Orgulhoso das tropas que comanda, o capitão faz questão de me mostrar o armamento que tem disponível. Os guerrilheiros mais jovens fazem então uma demonstração do uso dos 4 ou 5 jipes apetrechados com artilharia anti-aérea da era Soviética, seguido de uma visita guiada aos tanques de guerra que também são provenientes da ex-URSS e de uma lição em manuseamento das famosas AK-47. Terminada a “parada” militar”, sou convidado a visitar uma pequena caverna que é não mais do que a casa destes homens. As paredes interiores estão todas pintadas com mensagens de apoio e respeito pela Frente Polisario e pelo povo Saharaui. Num canto, um dos guerrilheiros prepara um chá e pede-me que me sente para podermos conversar. Explicam-me que têm vivido ali desde o início da guerra, porque são partes do deserto que as tropas marroquinas não conhecem muito bem. “As cavernas protegem-nos do sol, do frio e do inimigo”, acrescenta.

Pergunto se existe alguma diferença de atitude entre os veteranos e os mais novos, ao qual me respondem que “os voluntários mais novos são como nossos filhos, são treinados pelos veteranos. São como nós éramos quando a guerra começou, a única diferença é que esta nova geração está mais informada, têm mais educação”. “Mas são todos bons guerrilheiros”, acrescentam. Em tom de brincadeira, pergunto de que é feito um bom guerrilheiro? O capitão responde que “para se ser um bom guerrilheiro temos de nos mentalizar de que não vamos voltar, de que vamos morrer em combate.”

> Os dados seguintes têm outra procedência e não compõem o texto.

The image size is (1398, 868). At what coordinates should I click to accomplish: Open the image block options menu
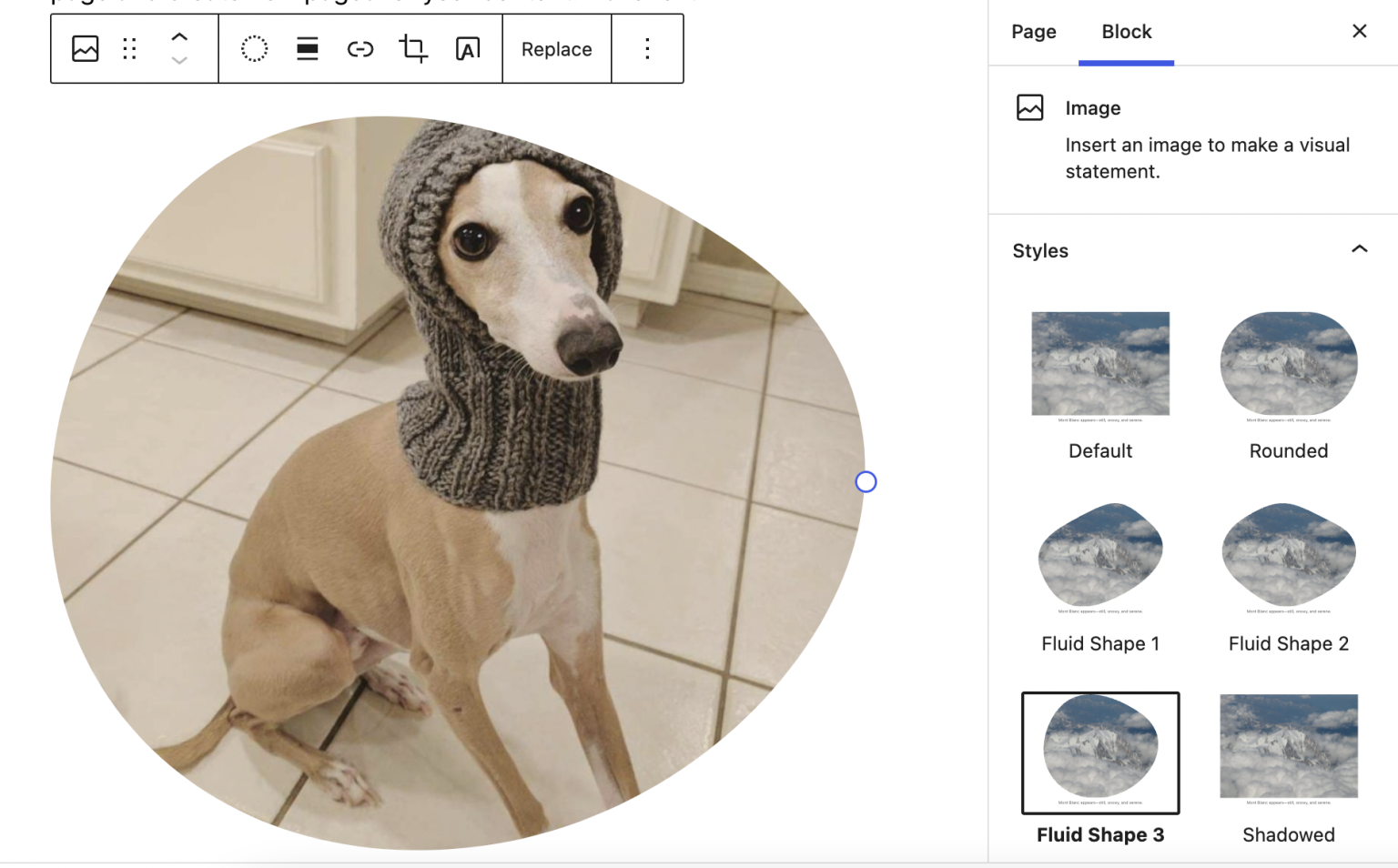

O sentimento geral que estes homens transmitem é de que estão conscientes da superioridade militar de Marrocos mas, no entanto, têm a convicção de que sairiam vencedores caso os combates sejam retomados, porque as razões pelas que lutam são superiores às do inimigo. Para os guerrilheiros Saharaui, esta guerra é pela liberdade e independência do seu povo, contra um governo invasor que força as suas tropas a lutarem somente em nome de uma ideologia imperialista. Todos os guerrilheiros com quem falei (à semelhança da população civil), afirmam não ter quaisquer sentimentos negativos pelo povo marroquino, mas mostram-se dispostos a lutar e sacrificar as suas vidas para que as gerações futuras possam viver livres e independentes na terra que por direito lhes pertence.